A. Rivière/R. Turner (BTR) : deux générations, une même fureur - Photo P. Anstett

Toute l’intelligence et la pertinence de Météo est d’aller chercher les musiques improvisées dans leurs ramifications les plus inattendues, les plus souterraines. Le trio BTR [5] a craché sur la scène du Noumatrouff sa fureur revigorante. L’alchimie était parfaite entre la batterie tonitruante et libre de l’inoxydable Roger Turner (64 ans), et les assauts abstract noise des Parisiens.
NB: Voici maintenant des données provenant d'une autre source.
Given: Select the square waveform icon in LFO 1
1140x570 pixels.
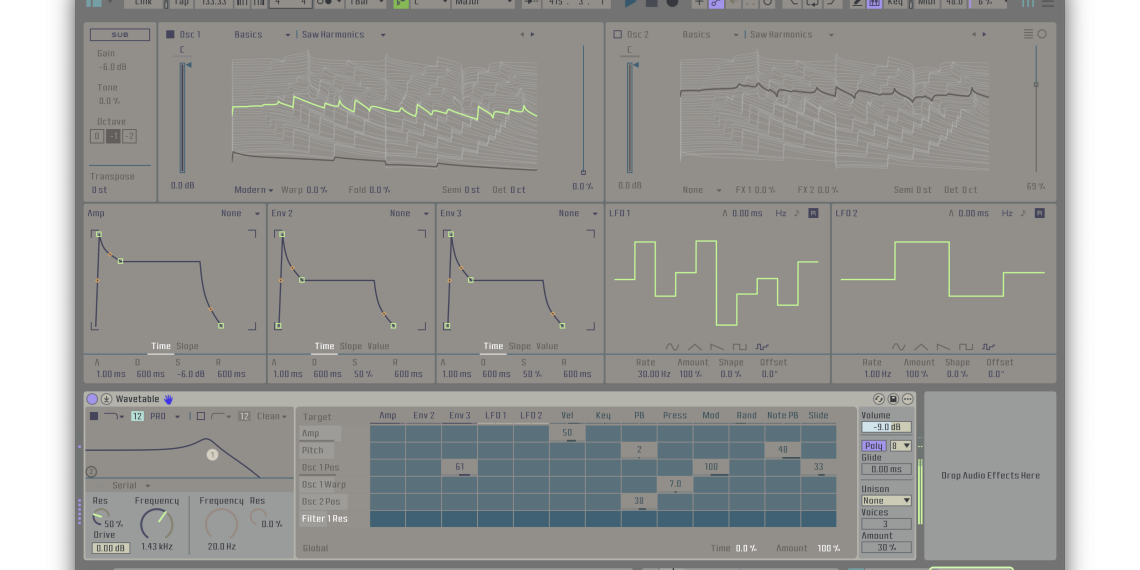Looking at the screenshot, I should click(740, 347).
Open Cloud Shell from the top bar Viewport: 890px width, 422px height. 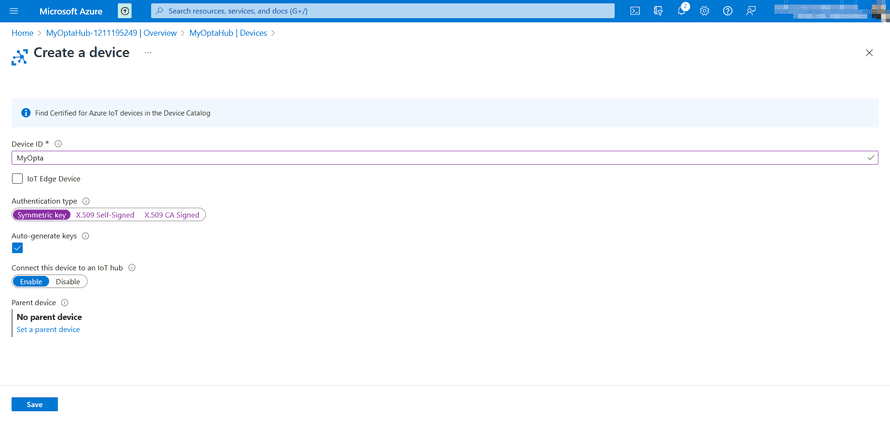click(x=635, y=11)
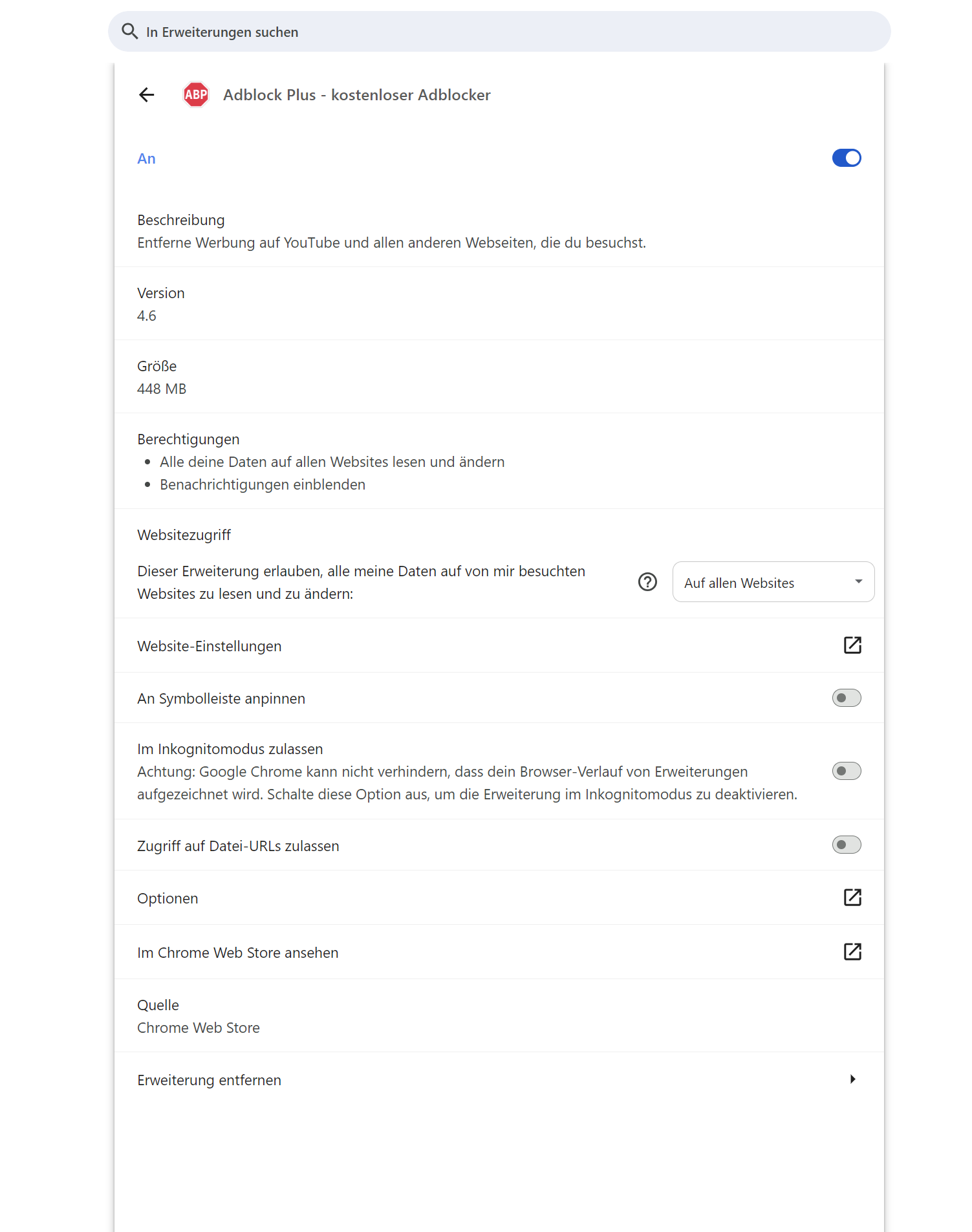Toggle Zugriff auf Datei-URLs zulassen
This screenshot has width=972, height=1232.
847,845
On pense évidemment à la collaboration entre les seigneurs bruitistes Wolf Eyes et le maître jazz Anthony Braxton. Une pure réussite.

L’indus swingue

Aux friches DMC, les prestations prennent aussi de sérieuses tournures bruitistes. A tout seigneur tout honneur : FM Einheit, pilier du courant industriel, membre du très influent groupe allemand Einstürzende Neubauten, était associé à eRikm (platines). Le Français soutient largement la comparaison avec le pionnier d’outre-Rhin, propulsant son art dans les arcanes d’une sidérurgie inspirée, rarement fréquentées par des DJ. Il déverse avec maestria des coulées de saturation savamment choisies, rythmées d’impeccables scratches rageurs, tandis qu’au marteau, FM Einheit maltraite une imposante tôle d’aluminium horizontale, frappe un monstrueux ressort à coups de barre de fer, formule encore des stridences à la perceuse électrique. Et oui, ça swingue, terriblement.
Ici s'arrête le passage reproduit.